For worst case scenarios, especially if you live in colder climates, you may need to include an emergency blanket in your pet first aid kit. If your pet is experiencing shock or hypothermia, simply cover your dog to hold in body heat.


Latex-free medical gauze is an essential item to include in your kit. If you or your dog have any injury, use this with a bandage and apply around the wound. Scissors are also necessary in order to help cut bandages or gauze, so make sure to add those to your kit as well.

Hydrogen Peroxide

Hydrogen peroxide is an antiseptic solution that can be applied to any injury to prevent infection. This solution is also suggested to be used to induce vomiting. If your dog has eaten something that they shouldn’t have, simply administer hydrogen peroxide into their throat. Dogs will often vomit within a few minutes of ingesting the solution. Even if you are able to get your dog to vomit using hydrogen peroxide, you should still make sure to contact your vet afterwards to see if an appointment is necessary for a check-up. 

Leash & Collar

You never know when you may need another collar and leash, especially in an emergency situation. It’s also best to have an extra set just in case your dog’s collar comes off or if the leash breaks.

Soft Muzzle

When dogs are in shock from an injury, they can become frantic and harmful. A soft muzzle can help to stop them from biting. 


If you are needing to flush out a wound or give oral medication to your dog, try adding in some syringes. Look for non-toxic, individually sealed syringes

Travel Dog Bowl

For adventure medical kits especially, be sure to include a few travel bowls.
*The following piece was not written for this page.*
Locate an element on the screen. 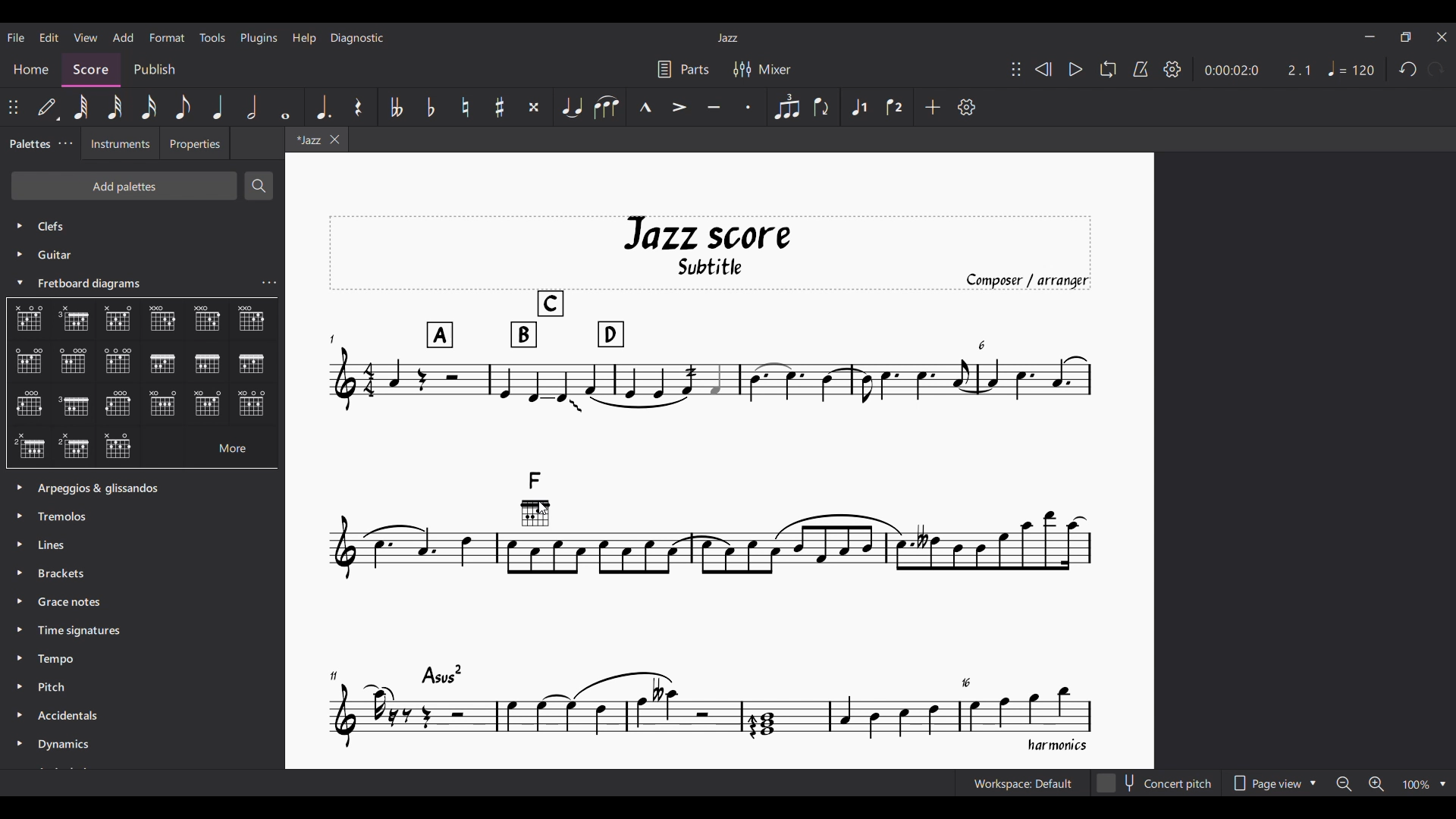 The image size is (1456, 819). Accent is located at coordinates (680, 107).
Making sure your dog has plenty of water and food is essential to their well-being! Vapur has a nice EZ lick portable dog water bottle and KONG has easy, fold-up dog food bowls. 
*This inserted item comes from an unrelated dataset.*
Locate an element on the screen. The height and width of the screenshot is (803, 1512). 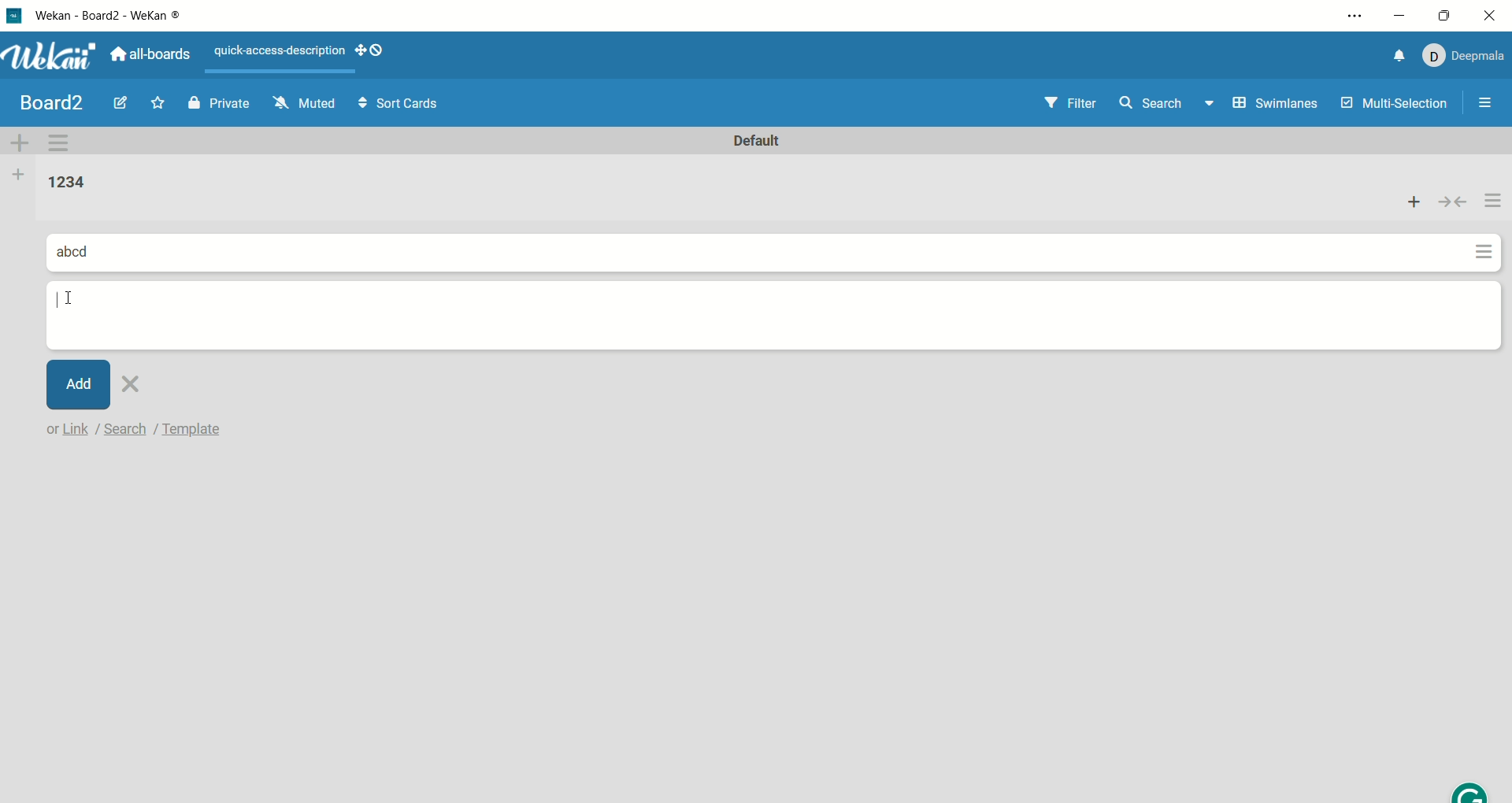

A must-have essential in any first aid kit for dogs, tweezers can be precise tools when trying to achieve a variety of tasks. Stainless steel with slant tips are important for picking splinters out or getting ticks out of your dog’s fur.

In addition to your kit, include important paperwork such as your dog’s medical records, vaccination records, and emergency phone numbers. If you’re traveling with your dog, it’s never a bad idea to look up animal hospitals or vets in the area before you go so you have the phone number and address handy in the event of an emergency while you’re away from home. 

If you are ever in an emergency situation, call 9-1-1 and alert them of your location and that you have a dog with you. If you suspect your dog has ingested something that they shouldn’t have, contact the ASPCA Animal Poison Control Center at 888-426-4435 or visit their website to find more information.